What did BHAVU announce in its April 14, 2026 8-K filing?

BHAV Acquisition Corp announced that, starting on or about April 16, 2026, holders of its units can elect to separately trade the Class A ordinary shares and rights contained in those units on Nasdaq, rather than only trading the combined units.

When can BHAVU unit holders start separately trading shares and rights?

Unit holders may begin separately trading BHAV Acquisition Corp’s Class A ordinary shares and rights on or about April 16, 2026. Before that date, the securities trade only as combined units on Nasdaq under the BHAVU ticker symbol.

How are BHAVU units structured for BHAV Acquisition Corp investors?

Each BHAV Acquisition Corp unit consists of one Class A ordinary share and one right. Each right entitles its holder to receive one-fourth of a Class A ordinary share upon consummation of the company’s initial business combination, according to its registration statement.

What Nasdaq tickers will BHAV Acquisition Corp securities trade under?

Unseparated units trade on Nasdaq as BHAVU. Once separated, the Class A ordinary shares are expected to trade under BHAV and the rights under BHAVR, both on the Nasdaq Global Market tier, providing distinct trading for each security class.

Will BHAV Acquisition Corp issue fractional rights when units are separated?

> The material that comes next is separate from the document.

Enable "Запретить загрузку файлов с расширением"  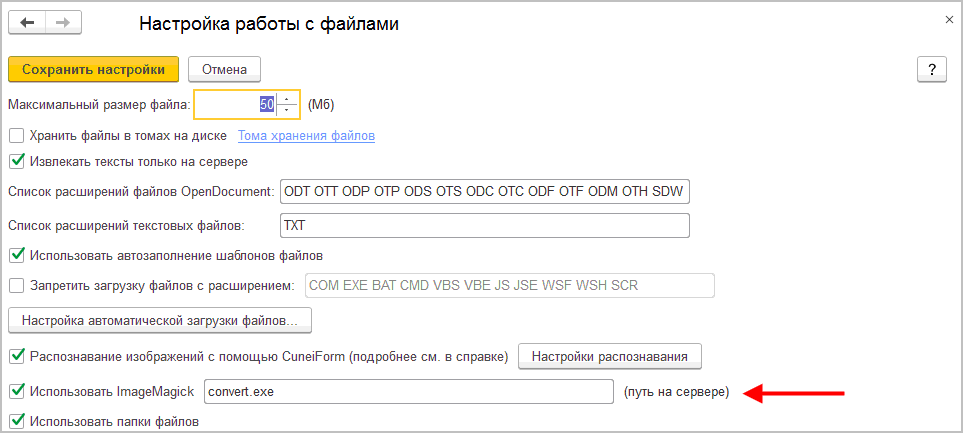point(16,286)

No, BHAV Acquisition Corp will not issue fractional rights when units are separated. Only whole rights will trade on Nasdaq, so any fractional entitlements at separation will not result in partial rights being listed or traded.

What must BHAVU unit holders do to separate their securities?

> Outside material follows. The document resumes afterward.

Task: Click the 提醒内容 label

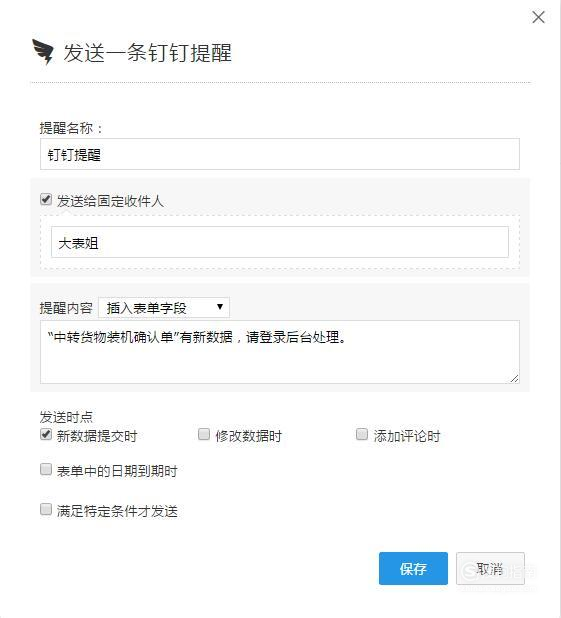Action: 66,308
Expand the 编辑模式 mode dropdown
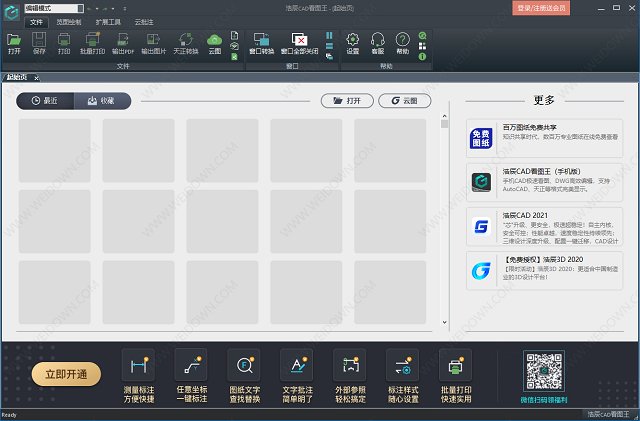Viewport: 640px width, 421px height. pyautogui.click(x=82, y=8)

Holders of BHAV Acquisition Corp units must have their brokers contact Continental Stock Transfer & Trust Company, the company’s transfer agent. The transfer agent processes the separation of units into individual Class A ordinary shares and rights for trading on Nasdaq.

What is the business focus of BHAV Acquisition Corp (BHAVU)?

BHAV Acquisition Corp is a special purpose acquisition company formed to complete a business combination. It is mainly focused on advanced and industrial robotics, electric vehicles, drones and unmanned-aerial-systems, or financial technology industries, according to its company description.